April 24, 2010


Tom Stoppard's portable bookshelf (via NYTimes)

This is how I want to get my exercise! (via dvice)

Nice! (via odee)

The Bibliochaise (via Switched On Set)

April 14, 2010

Tahir Bushra

I met Tahir Bushra in Asmara in 1994. He was a Sudanese Nuban, and had moved to Asmara to be able to create his art in relative freedom. When I met him, he was making the most beautiful paintings I'd ever seen. Most were on wood. Some were the size of doors; others were barely a foot square. His materials were sand, shoe polish, white house paint, oil pastel, and ballpoint pen. Some of the symbols in his paintings are derived from Nuban body painting, scarification, and house decoration (see Leni Riefenstahl's The Last of the Nuba and People of Kau for wonderful examples). Others are taken from koujour, the Nuban shamanistic healing rituals.
Tahir was a strange, taciturn, wonderful person, prone to disappearing without warning. He either sold his paintings for exorbitant prices or gave them away. He was something of a legend among the artists in Sudan, and his style was enormously influential.
I later visited him in Addis Ababa, and traveled with him and an Australian friend to the Blue Nile Falls and Gondar. I heard rumors that he went to London, and then San Francisco. Unlike many of the other Sudanese artists I met, he seems to have little web presence. With the assistance of Ray Dirks, I have gathered here the few images I could find. I'm hoping that Google might bring Tahir aficionados to this post. If anyone out there knows anything about Tahir, please let me know . . .

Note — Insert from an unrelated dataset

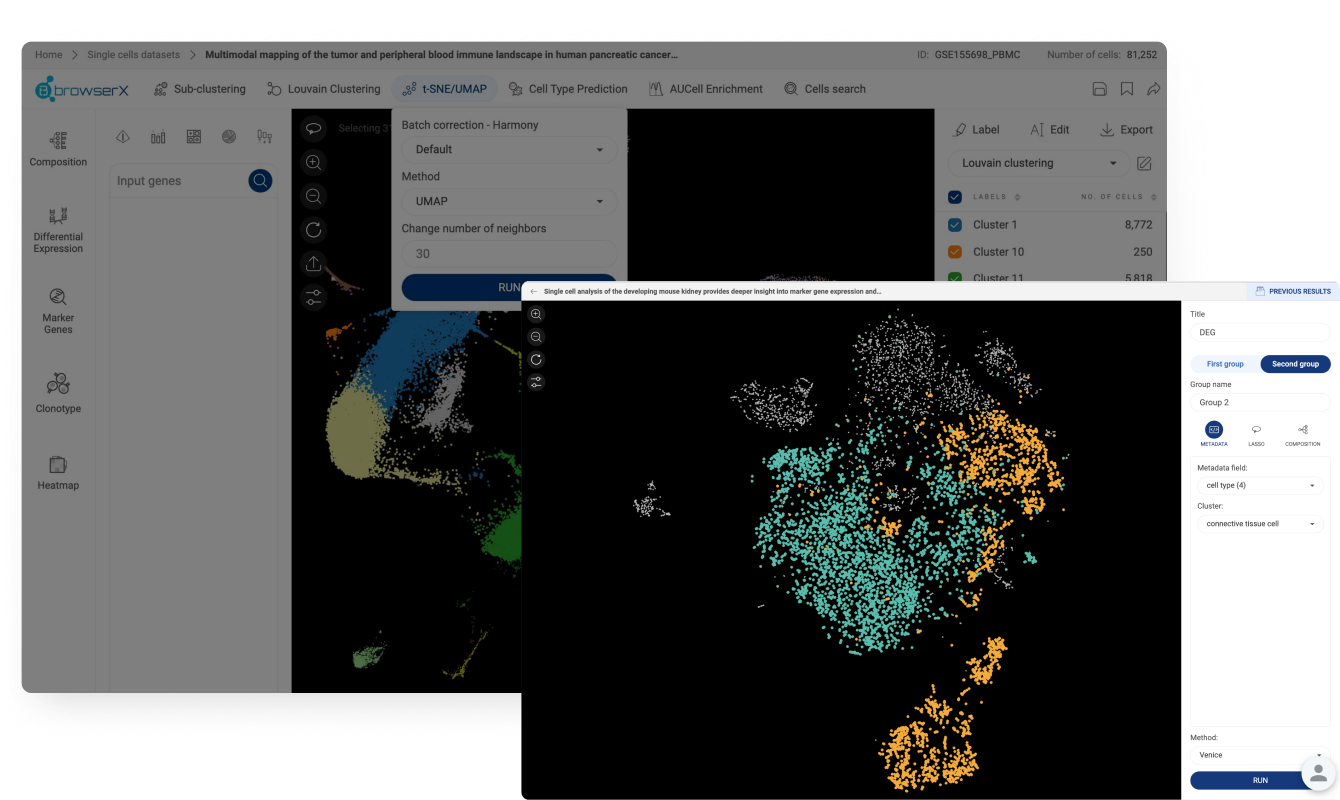Uncheck the Cluster 1 checkbox
Screen dimensions: 1340x800
tap(954, 225)
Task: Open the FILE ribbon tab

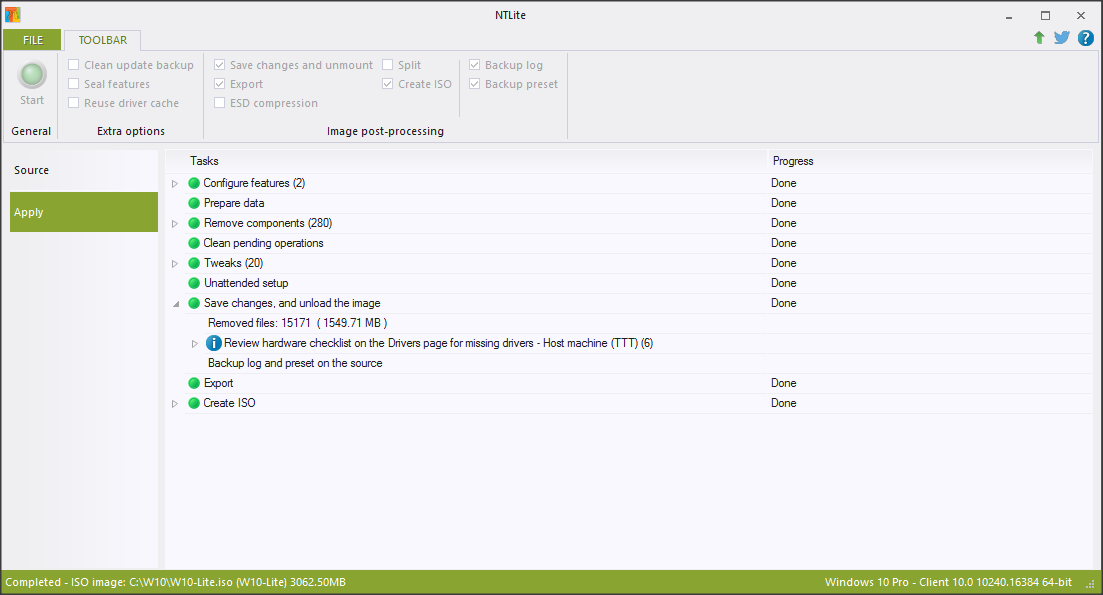Action: tap(32, 40)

According to the comments and emails I've received after posting this, Tahir is - or was until fairly recently - living in Iowa, and is still doing art (some of which incorporates chains!). You can see some blurry pictures here. Be sure to read the beautiful poem on Tahir by Abdulmuniem Rahmat Allah, and check out commenter Gassim Abdelkader's wonderful paintings on his website.

April 11, 2010

Egyptian Paperbacks

I love Egyptian paperbacks. Even classics by Naguib Mahfouz and Taha Hussein get this romantic, film-poster treatment. Most have a woman in the foreground and a handsome chap or two (often in cool colors, and often wielding a weapon) in the background. Some are quite risque. The interiors often contain excellent black-and-white line drawings or prints.

Abnaa Abi Bakr al-Saddiq

from Karnak Cafe by Naguib Mahfouz

(The Teacher)

Al-Zela al-Ula (The First Lapse)

April 3, 2010

On the Radio!

You can hear me mumbling about The Book on Fire on NPR's To the Best of Our Knowledge, hosted by the handsome Jim Fleming (in the photo above). I'm part of a show called "Writers on Writing," together with Nicholson Baker, Jane Hamilton, Daniyal Mueenuddin, and Nick Cave. Show times are here. I'm in the first hour. The show will be available for streaming or podcast from April 5.

Remedios Varo

Creacion de los Aves, Remedios Varo

Remedios Varo, whose painting Magic Flight is the cover image of The Book of Flying, was born in Spain in 1908. She fled to Paris during the Spanish Civil War, and then to Mexico City following the Nazi occupation of France. In Mexico, she met Frida Kahlo and Diego Rivera, and honed her unsettling, dreamlike style. In recent years, there has been a renewed interest in her work, and several major retrospectives have been held. More of her paintings can be seen here and here.

Some of her interiors remind me of Antonello de Messina's Saint Jerome in His Study (below), a painting I adore. I love the little platform he sits on, surrounded by his books, and the weird potted tree by his foot, and the hideous dwarf lion pacing the tiles to the right, and the wonderful landscape outside the windows. You can zoom around in the painting at the National Gallery website.